Now let’s consider the total number of expected failures for a PSR flyback led driver over a three year warranty. A FIT rate of 227.1 has been calculated for a PSR flyback topology. Assume the manufacturer will sell 100,000 led bulbs.
Assume 100 hours POH/month. In one month,
# of fails = # of units x failure rate x hours/mn
=100,000 x 0.0000002271 x 100
In three years,
# of fails = 36 months x 2.271 fails/mn
= 81.76 fails
The predicted number of failures out of the total sold of 100,000 led bulbs in three years is 82 bulbs. For five years the estimated failed bulbs is 136, still a low number of failures so extending the warranty period to 10 years would predict 272 failed bulbs as potential replacement costs. Life testing should be done to correlate the results.

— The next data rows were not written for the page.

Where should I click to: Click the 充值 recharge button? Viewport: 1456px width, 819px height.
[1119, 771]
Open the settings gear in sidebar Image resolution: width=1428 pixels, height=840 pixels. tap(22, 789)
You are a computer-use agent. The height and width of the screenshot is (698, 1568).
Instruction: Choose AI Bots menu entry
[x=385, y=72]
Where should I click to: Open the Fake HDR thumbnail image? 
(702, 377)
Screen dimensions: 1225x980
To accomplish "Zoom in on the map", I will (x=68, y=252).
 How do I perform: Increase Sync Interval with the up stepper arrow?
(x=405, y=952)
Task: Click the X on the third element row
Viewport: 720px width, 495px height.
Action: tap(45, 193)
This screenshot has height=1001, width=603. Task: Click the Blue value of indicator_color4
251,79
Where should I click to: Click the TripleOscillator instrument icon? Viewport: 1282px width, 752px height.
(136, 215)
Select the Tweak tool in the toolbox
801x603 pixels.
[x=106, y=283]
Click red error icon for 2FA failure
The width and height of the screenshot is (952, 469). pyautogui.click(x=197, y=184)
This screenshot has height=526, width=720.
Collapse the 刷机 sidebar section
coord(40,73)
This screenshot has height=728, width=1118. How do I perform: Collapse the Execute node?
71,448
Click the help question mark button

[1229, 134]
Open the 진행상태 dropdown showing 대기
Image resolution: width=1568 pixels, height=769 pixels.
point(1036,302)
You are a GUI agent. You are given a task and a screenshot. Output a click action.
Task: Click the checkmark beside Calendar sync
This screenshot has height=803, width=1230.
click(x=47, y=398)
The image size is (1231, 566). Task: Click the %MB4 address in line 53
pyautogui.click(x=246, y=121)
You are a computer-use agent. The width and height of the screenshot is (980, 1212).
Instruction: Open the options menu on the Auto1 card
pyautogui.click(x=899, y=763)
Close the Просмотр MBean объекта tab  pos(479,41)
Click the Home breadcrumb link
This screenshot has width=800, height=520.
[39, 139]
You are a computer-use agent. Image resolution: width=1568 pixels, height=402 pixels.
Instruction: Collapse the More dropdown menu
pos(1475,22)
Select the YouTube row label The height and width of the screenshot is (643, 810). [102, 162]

The LED driver topology does have a factor in the success of a warranty period. The key is to select a topology that has the lowest BOM count will still resulting in the performance targets of the LED bulb.
A comment on testing for MTTF, in theory the total operating time for a driver population must be known to calculate an MTTF. But, this is an unrealistic expectation since the warranty has to be set before all products have been accounted for so life testing is used to estimate MTTF. A life test in which 20 or more units are run to accumulate total operating time can take a long while.